“Gecikmiş bir yazı: Costa Carras’ın ardından...”

Sevgül Uludağ

Ulus IRKAD

Carras’la 2000 yılı başlarında Avrupa Birliği’nin düzenlediği Tarih Kitaplarının Revizyonu konulu, Pile’de birkaç gün süren bir açık oturumda karşılaşmıştım. Bana, konuşması, yüksek İngilizcesiyle tipik bir İngiliz olduğu intibaı vermişti ama ismi Rumca veya Yunancaydı. Daha sonraları kendisini tanıttığı zaman tipik bir Yunan diasporası mensubu olduğunu ve ailesinden birçok insanın gerek Avrupa ve gerekse dünyanın çeşitli bölgelerinde bayağı tarihi ve siyasi roller üslendiğini anlayacaktım.

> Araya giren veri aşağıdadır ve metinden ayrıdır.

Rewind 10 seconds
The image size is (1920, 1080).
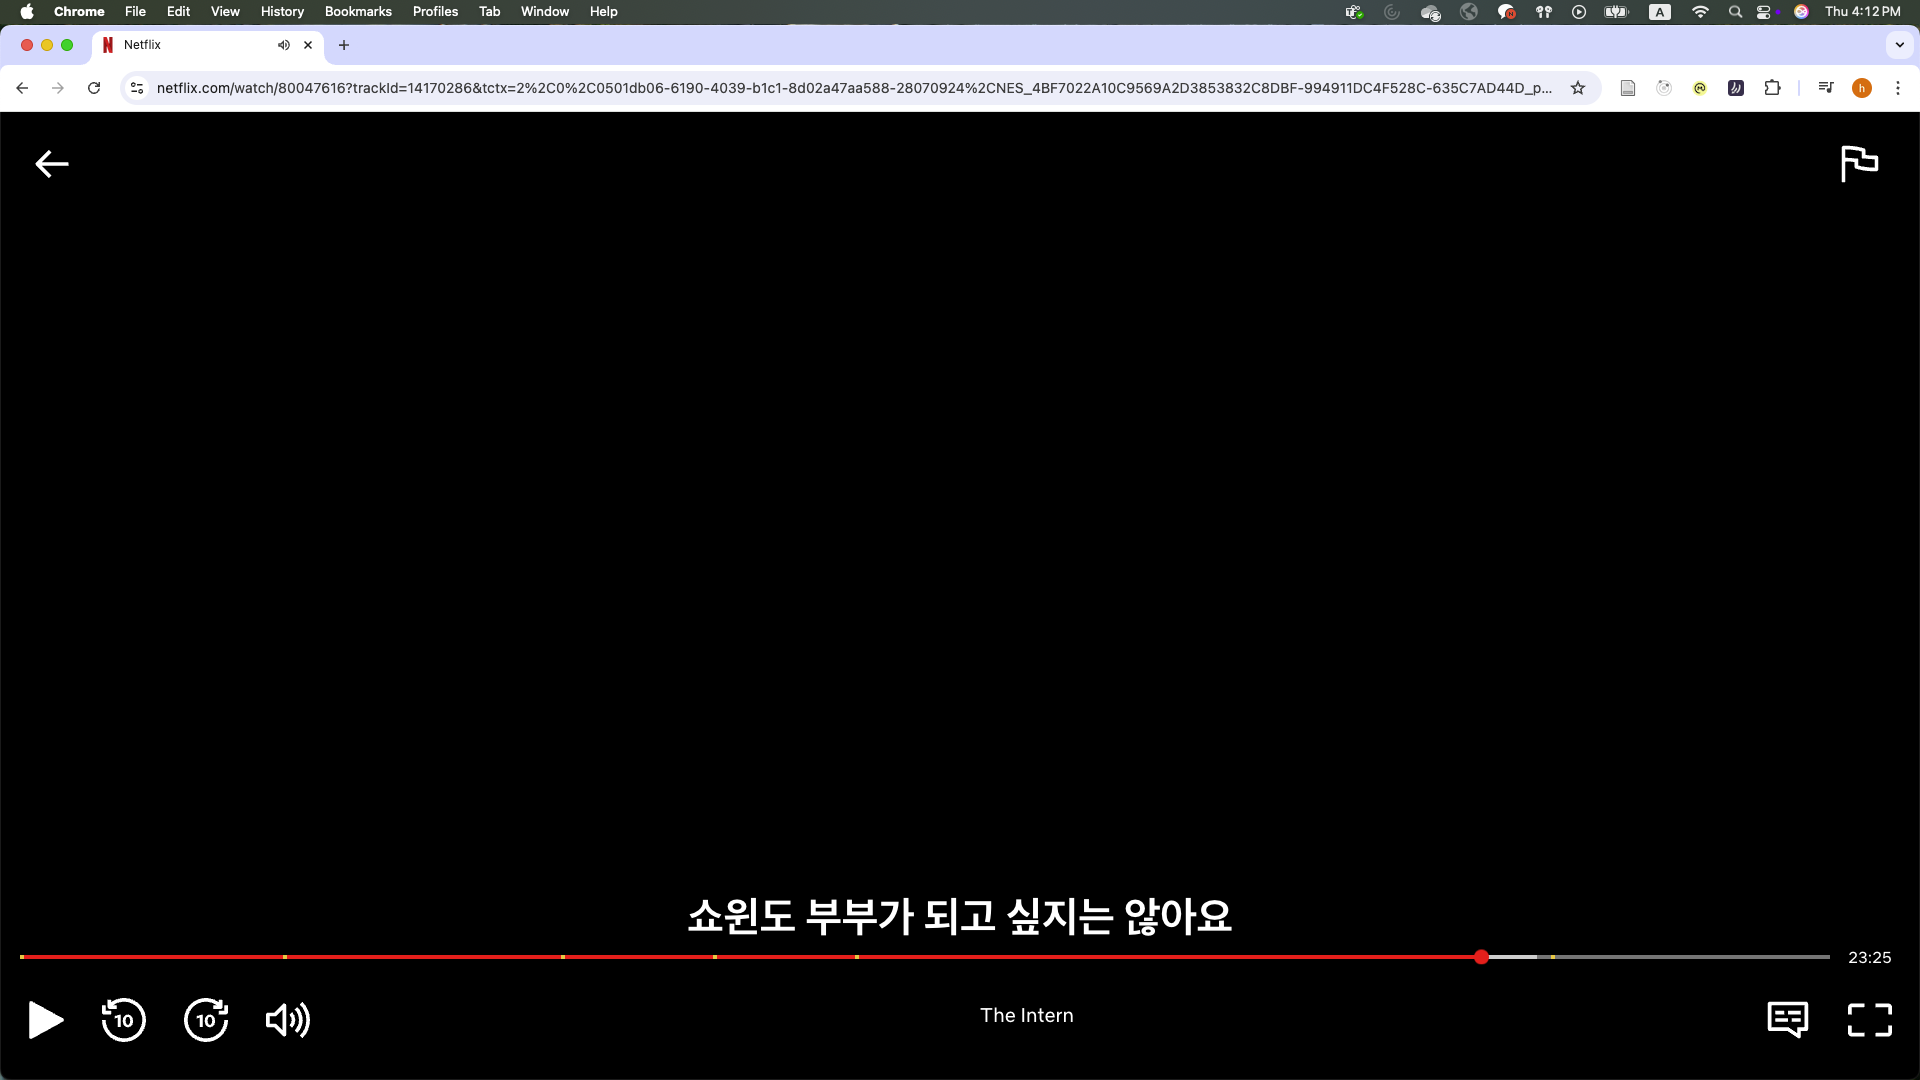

Costa öncelikle bir aydındı. Anladığım kadarıyla da zengin bir işadamıydı aynı zamanda. En büyük ereği Avrupa Birliği ülkelerinde tarih kitaplarının revizyona uğraması ve o zamanki genel şartlardan ötürü, küresel boyutta olmasa bile Avrupa Birliği vatandaşlığının oluşmasını savunuyordu.

Carras’ın Kıbrıs için temel düşüncesi de aynıydı. Kıbrıslıtürk siyasi ve aydınlar, öncelikle kendi yanlışlarını eleştirirler ve aynı şekilde Kıbrıslırum siyasi ve aydınları da kendi yanlışlarını eleştirip uzlaşırlarsa gelecekteki barış ve tüm dünyanın hatta Yunanistan ve Türkye’nin de bölgesel olarak barış ve birleşmeleri de gerçekleşecekti. Hatta açık oturum sırasında bir aralık şunu da öne sürmüştü: “Kıbrıslıtürk öğrencilere Kıbrıslırumların kitaplarını, Kıbrıslırum öğrencilere de Kıbrıslıtürklerin kitaplarını verirsek ve okurlarsa empati elde edecekler ve bayağı da iki toplum biraraya getirilecekti.”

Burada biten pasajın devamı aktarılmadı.